> _Required actions_
[1] From the comment thread on Darwin and the origin of life below, copy the passage starting with "April 05, 2011 9:28" and going on through "this same manner.", word for word.
[2] In the comment thread on Darwin and the origin of life below, what year is given for Darwin's letter to Joseph Hooker that mentions a "warm little pond"?
[3] List every posting time shown in the comment thread on Darwin and the origin of life below.

> _Document excerpt_
┄┄┄┄┄┄┄┄┄┄┄┄┄┄┄┄┄┄┄┄

Anonymous Anonymous said...

Darwin predicted that life would be shown to have arisen by natural procesesses in some "warm little pond".

The demonstration of this has not been forthcoming.



Still Searching...

April 05, 2011 4:25 AM  
Blogger Kristine said...

Citation, Ninnymous?

Dembski predicted that evolutionary theory (which does not address abiogenesis, to which you are referring) will be dead in five years.

Who is going to laugh last, you or me? I predict me. That is why I have the confidence to sign my name to what I write! Too bad for you...

April 05, 2011 8:20 AM  
Blogger James F. McGrath said...

The question of the origin of life is a difficult one to answer. It is certainly true that the process that gave rise to it will be far more complex than Darwin is likely to have imagined. Because in Darwin's time, DNA and genetics were still in the future - and had yet to provide not only this additional information about the molecular level of biology, but also incredibly powerful confirmation of Darwin's main thesis. Because ultimately, evolution is not about how life arose, but how life once it exists developed. And there can be no serious doubt that the history of life on earth is an evolutionary one.

Darwin's reference in his 1871 letter to Joseph Hooker to a "warm little pond" is qualified by "ifs" and emphasis on the speculative nature of his thoughts on the matter. The origin of life question has yet to be given a satisfactory answer - which, it must be emphasized, does not mean that it cannot be at some point in the future, or that our inability to recreate a unique moment in the past provides a basis for appeal to the supernatural, or that Darwin's description of the development of life and the processes that are involved in it were not largely correct, simply because a separate issue about which he admitted he did not know the answer is one for which we still do not have the answer.

But I presume the reason you brought up this side issue was precisely to move focus away from all the things that Darwin got right. Is that what you are "still searching" for?!

April 05, 2011 9:28 AM  
Blogger Kristine said...

You nailed it as always, James. I hope that Ninnymous is not "searching" for a job in this same manner.

┄┄┄┄┄┄┄┄┄┄┄┄┄┄┄┄┄┄┄┄

> _Data extracts_
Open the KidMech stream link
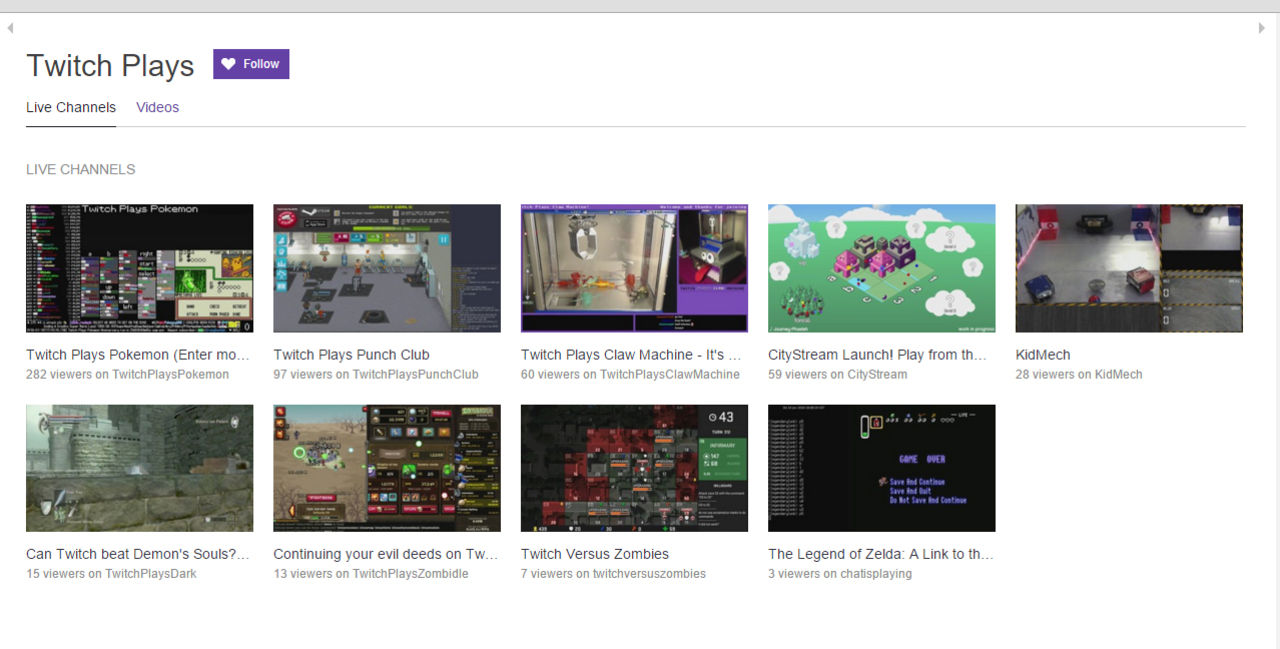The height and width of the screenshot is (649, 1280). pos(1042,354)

┄┄┄┄┄┄┄┄┄┄┄┄┄┄┄┄┄┄┄┄

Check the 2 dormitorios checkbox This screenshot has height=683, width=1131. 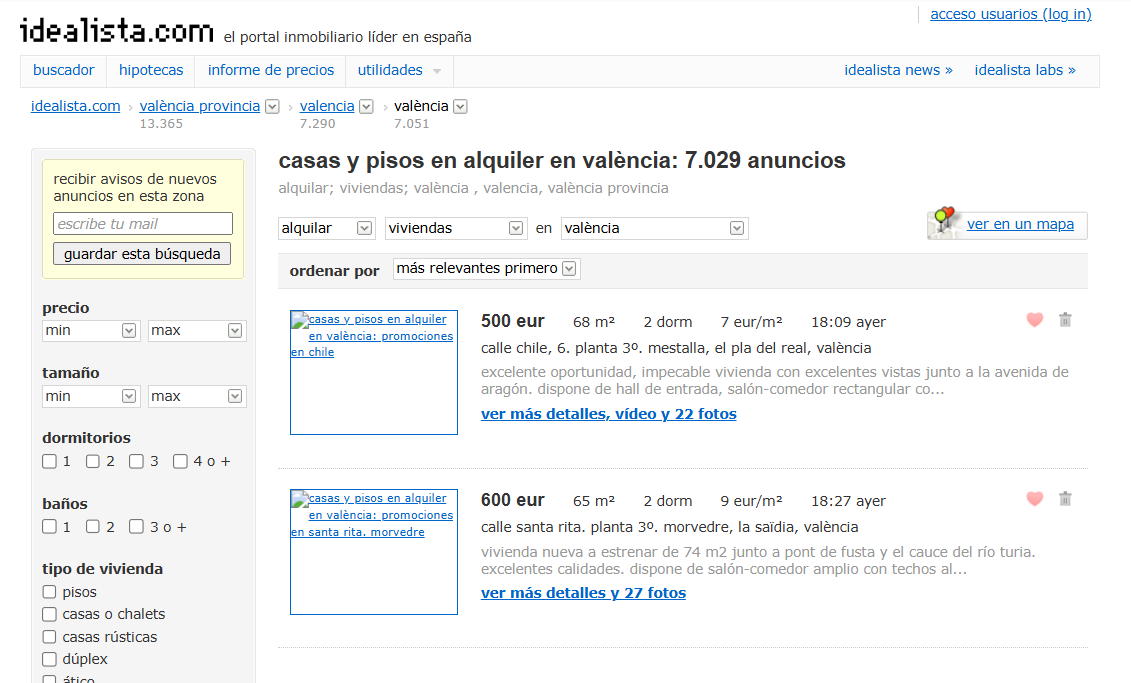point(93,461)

┄┄┄┄┄┄┄┄┄┄┄┄┄┄┄┄┄┄┄┄

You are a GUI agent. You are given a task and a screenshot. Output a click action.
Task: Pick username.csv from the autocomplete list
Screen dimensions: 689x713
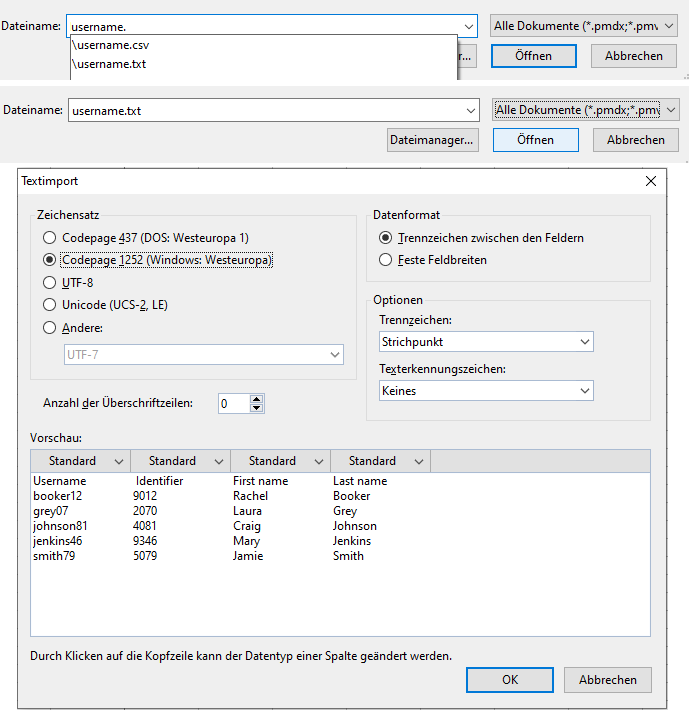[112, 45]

┄┄┄┄┄┄┄┄┄┄┄┄┄┄┄┄┄┄┄┄

> _Answers by item number_
[1]
April 05, 2011 9:28 AM  
Blogger Kristine said...

You nailed it as always, James. I hope that Ninnymous is not "searching" for a job in this same manner.

[2] 1871

[3]
April 05, 2011 4:25 AM
April 05, 2011 8:20 AM
April 05, 2011 9:28 AM